It's about time, convenience

ExpressJet will offer meal service on some flights and 100 channels of XM satellite radio at every seat.

It's selling time savings, comfort and convenience, CEO Jim Ream says. He discounts grousing about what some travelers perceive to be less space on regional jets like the ERJ-145. Personal space on ExpressJet's planes is about the same as in coach class on the big airlines, and its seats are "slightly wider," he says.

For ExpressJet, an established regional operator, the risk is big. Larger airlines aren't serving its proposed routes non-stop because relatively few people want to fly them.

"In most of these markets you certainly wouldn't want a plane bigger than a 50-seater, and you certainly wouldn't want to fly it more than twice a day," Ream acknowledges.

Small regional jets are typically used by airlines to feed passengers into large hub airports, and no carrier has been successful operating them in the kind of point-to-point scheduled service proposed by ExpressJet.

The most notable failure of an airline based on regional jets came in January 2006 when Independence Air shut down after just 19 months. The company, previously known as Atlantic Coast Airways, lost its contract to feed United Airlines' hub at Washington Dulles and started the scheduled airline. Independence operated mostly 50-seaters between Dulles and cities mostly in the East.

Ream says his company has taken into account the problems that doomed Independence and plans to avoid them.

It will avoid direct competition with the big airlines and their larger planes by carefully selecting its markets and avoiding the big carriers' strongholds. Ream says ExpressJet's Embraers are perfectly sized for the kinds of routes it will serve and that the big guys eschew.

ExpressJet's careful study of demand patterns between second-tier or non-hub cities shows that enough demand exists for a 50-seat, low-frequency operation to work, he says.

Bypassing big airlines' hubs

Because ExpressJet will bypass the big airlines' hubs, it has a market advantage that Ream says will negate the power of the big carriers' frequent-flier programs: Door-to-door, it will cut travel times significantly.

========================================================================

* [What you will do]
- A) Reproduce the ExpressJet article word for word, from "Bypassing big airlines'" to "travel times significantly.".
- B) Answer these questions using the ExpressJet article:
(i) How many channels of XM satellite radio will ExpressJet offer at every seat?
(ii) How many months did Independence Air operate before it shut down?
(iii) What was Independence Air previously known as?
The material after this point has no role in any of this work.

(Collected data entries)
========================================================================

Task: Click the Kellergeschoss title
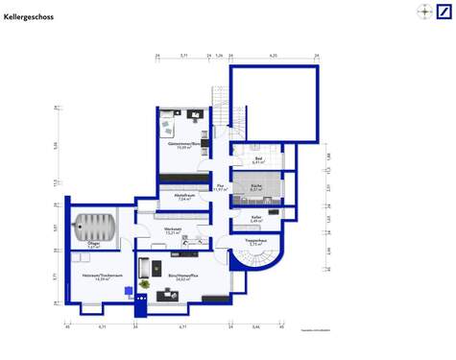tap(29, 17)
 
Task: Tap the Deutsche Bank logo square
tap(444, 12)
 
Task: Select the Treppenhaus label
tap(256, 243)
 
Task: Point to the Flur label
tap(220, 188)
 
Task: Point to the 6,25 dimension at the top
tap(274, 57)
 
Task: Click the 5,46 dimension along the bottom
tap(255, 327)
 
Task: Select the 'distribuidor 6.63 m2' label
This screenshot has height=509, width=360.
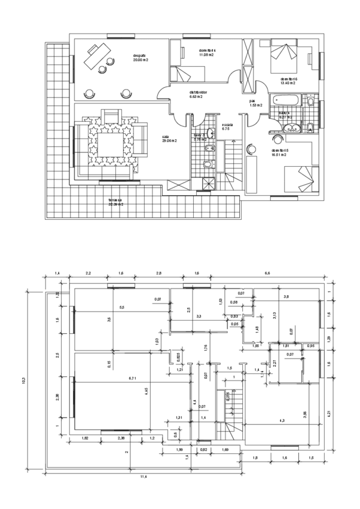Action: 191,94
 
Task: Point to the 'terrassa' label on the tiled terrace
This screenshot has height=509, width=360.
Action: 116,202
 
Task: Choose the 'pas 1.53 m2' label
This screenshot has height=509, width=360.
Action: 257,103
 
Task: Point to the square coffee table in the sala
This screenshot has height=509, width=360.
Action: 109,145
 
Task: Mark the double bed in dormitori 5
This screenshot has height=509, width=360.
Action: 299,176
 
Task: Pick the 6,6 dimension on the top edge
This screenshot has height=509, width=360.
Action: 267,273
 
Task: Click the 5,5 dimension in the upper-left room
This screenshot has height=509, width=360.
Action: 122,307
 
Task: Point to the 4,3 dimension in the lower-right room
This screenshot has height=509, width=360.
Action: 282,421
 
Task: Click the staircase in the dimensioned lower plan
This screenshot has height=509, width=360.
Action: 231,414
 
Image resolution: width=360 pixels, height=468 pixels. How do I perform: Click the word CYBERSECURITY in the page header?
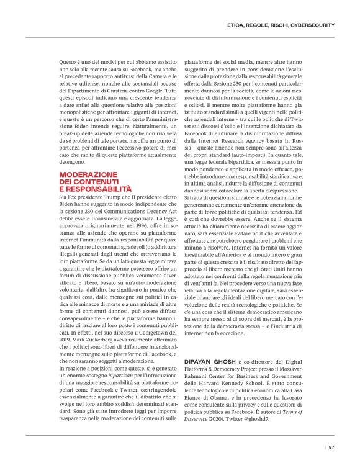315,25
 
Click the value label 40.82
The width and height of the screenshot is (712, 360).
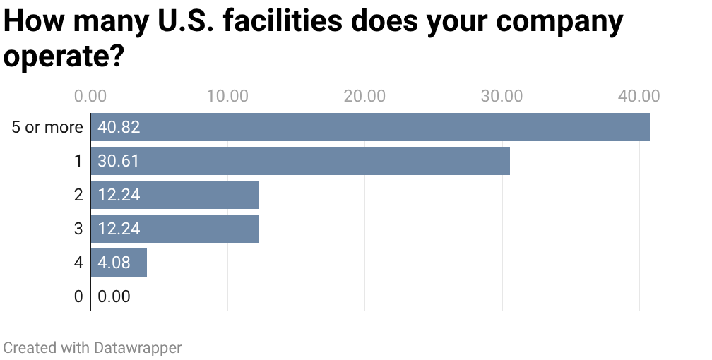[x=119, y=127]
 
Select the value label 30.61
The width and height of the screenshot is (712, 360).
[x=118, y=161]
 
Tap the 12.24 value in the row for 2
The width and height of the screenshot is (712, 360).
[x=119, y=195]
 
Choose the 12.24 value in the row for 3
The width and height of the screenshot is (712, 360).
[x=119, y=229]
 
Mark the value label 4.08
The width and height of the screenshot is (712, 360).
[x=114, y=263]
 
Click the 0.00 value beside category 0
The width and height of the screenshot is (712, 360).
[x=114, y=296]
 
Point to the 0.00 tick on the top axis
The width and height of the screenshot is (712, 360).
[x=90, y=96]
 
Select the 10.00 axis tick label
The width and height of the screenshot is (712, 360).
[x=227, y=96]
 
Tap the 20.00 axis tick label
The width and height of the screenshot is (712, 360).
[x=364, y=96]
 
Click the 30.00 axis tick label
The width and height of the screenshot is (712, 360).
[x=502, y=96]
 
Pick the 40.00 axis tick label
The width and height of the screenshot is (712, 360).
[x=639, y=96]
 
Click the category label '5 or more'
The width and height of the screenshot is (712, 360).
[x=47, y=128]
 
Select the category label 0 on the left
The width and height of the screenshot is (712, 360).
[x=78, y=296]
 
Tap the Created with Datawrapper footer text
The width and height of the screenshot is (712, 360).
[x=92, y=347]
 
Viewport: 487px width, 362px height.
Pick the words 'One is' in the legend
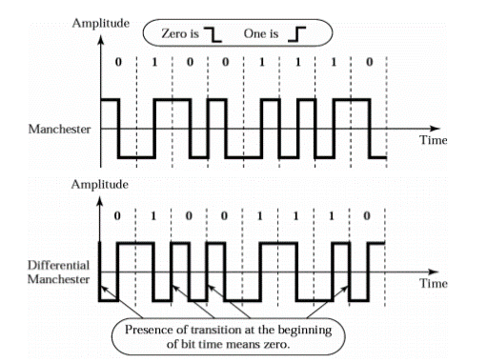coord(260,32)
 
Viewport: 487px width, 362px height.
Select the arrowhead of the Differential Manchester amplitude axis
coord(99,196)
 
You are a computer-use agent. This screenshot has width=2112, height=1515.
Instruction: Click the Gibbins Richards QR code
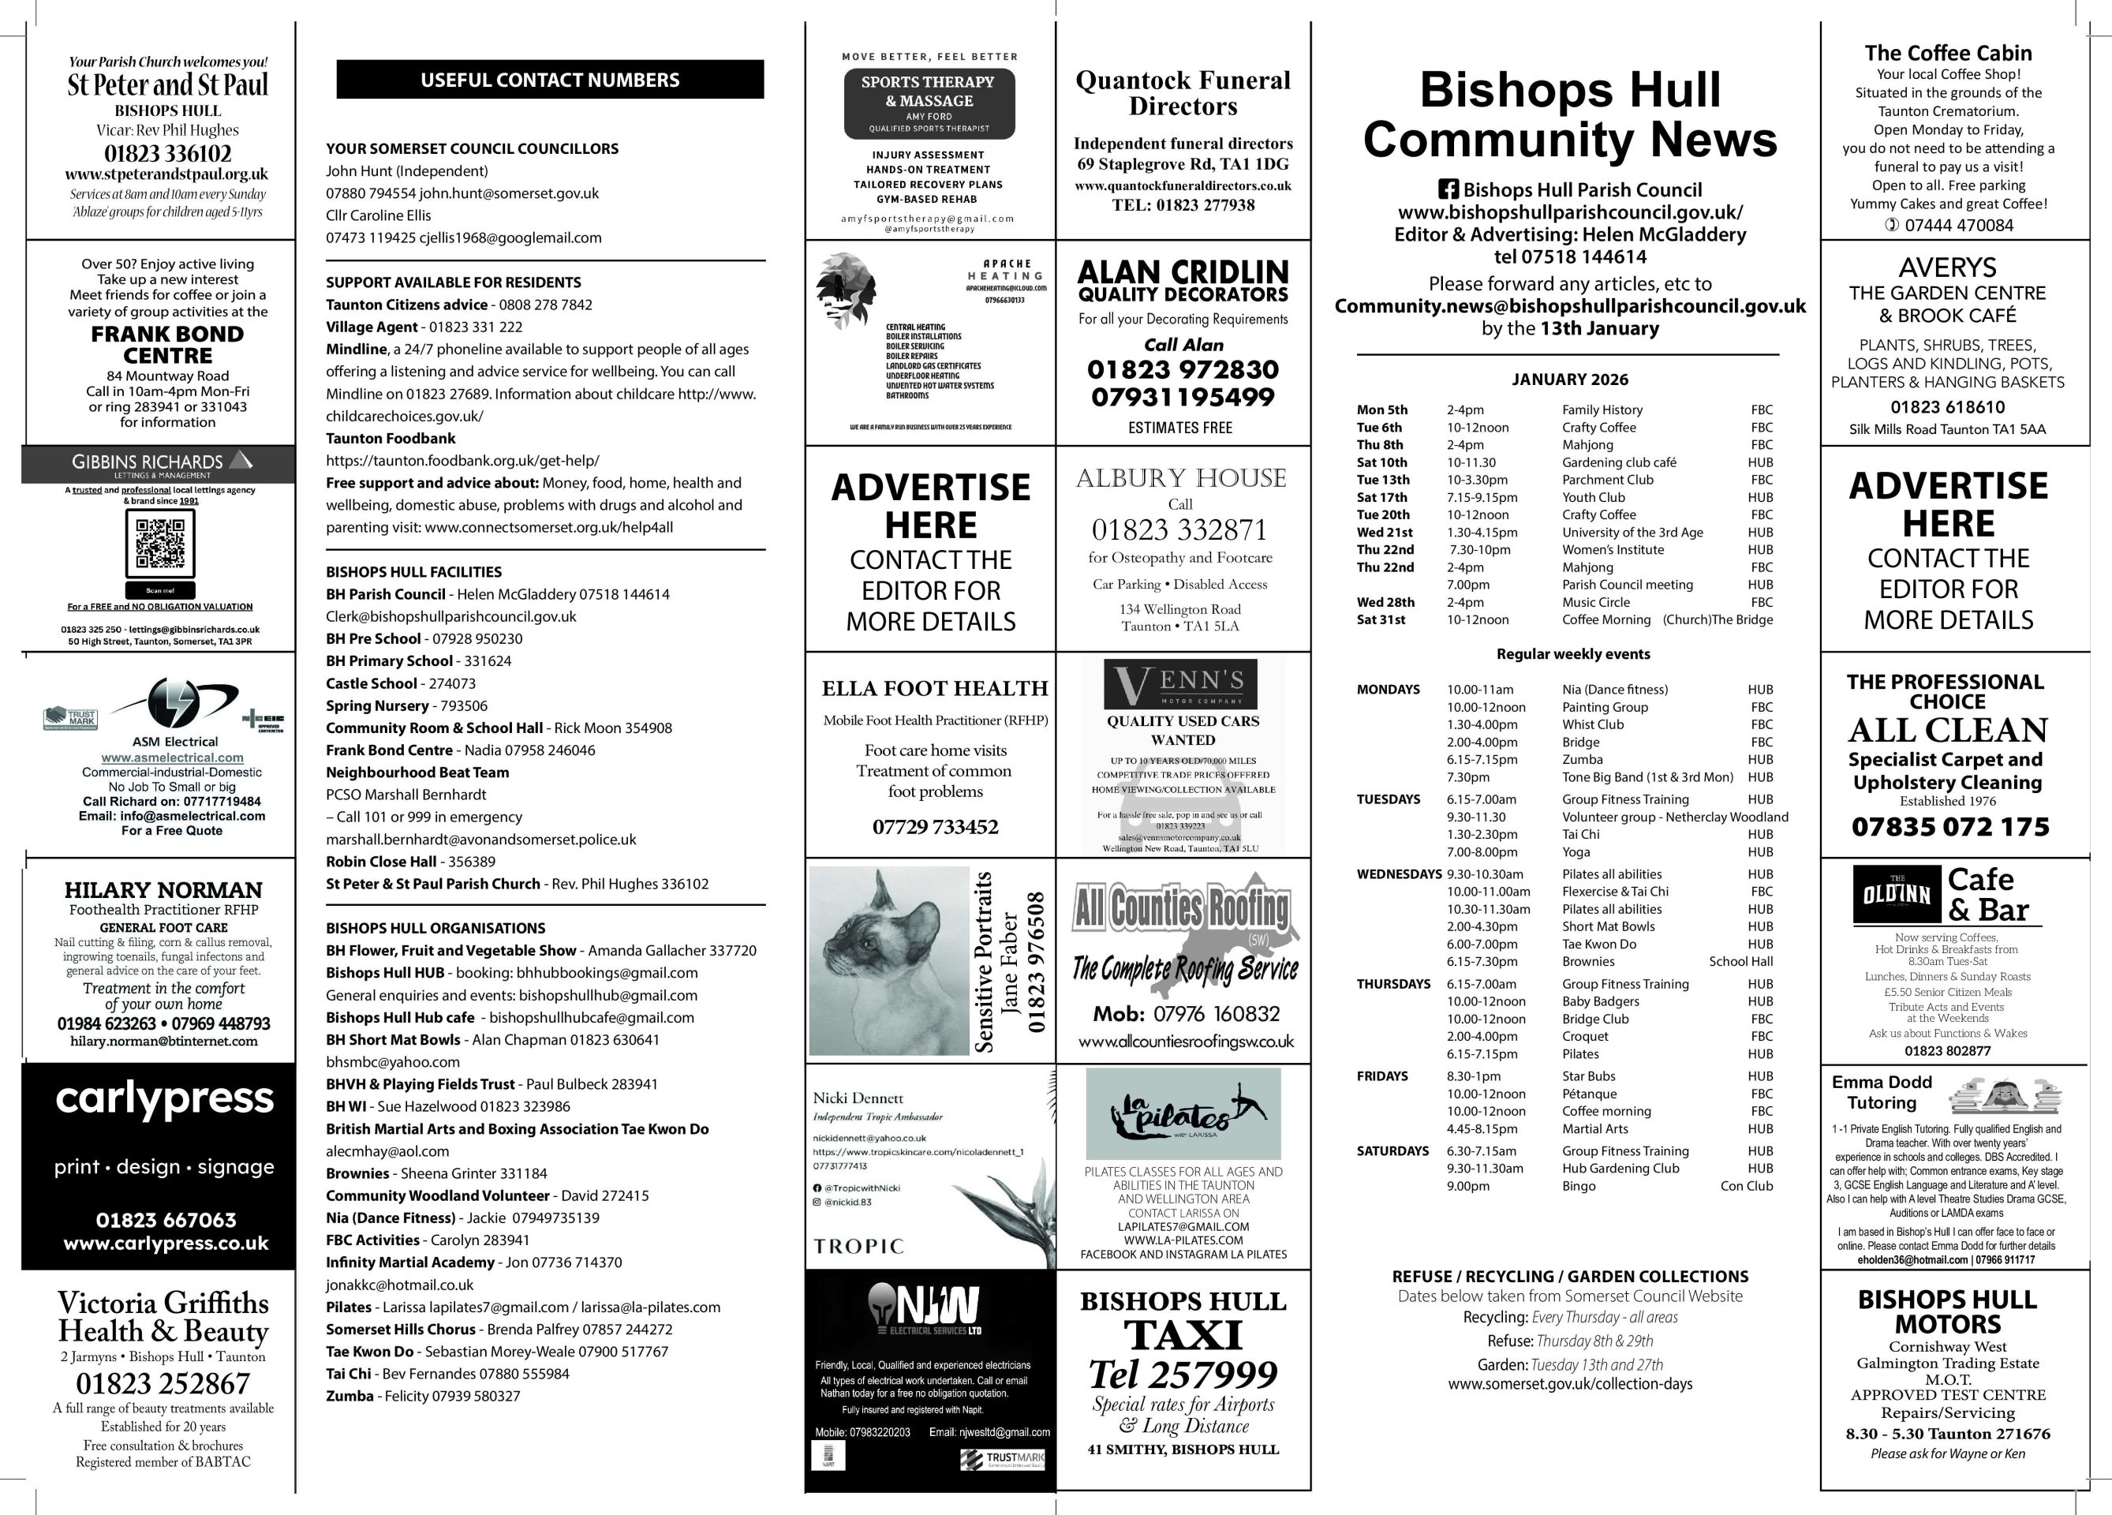click(x=160, y=544)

========================================================================

* [Written answers]
- A)
Bypassing big airlines' hubs

Because ExpressJet will bypass the big airlines' hubs, it has a market advantage that Ream says will negate the power of the big carriers' frequent-flier programs: Door-to-door, it will cut travel times significantly.

- B)
(i) 100 channels
(ii) 19 months
(iii) Atlantic Coast Airways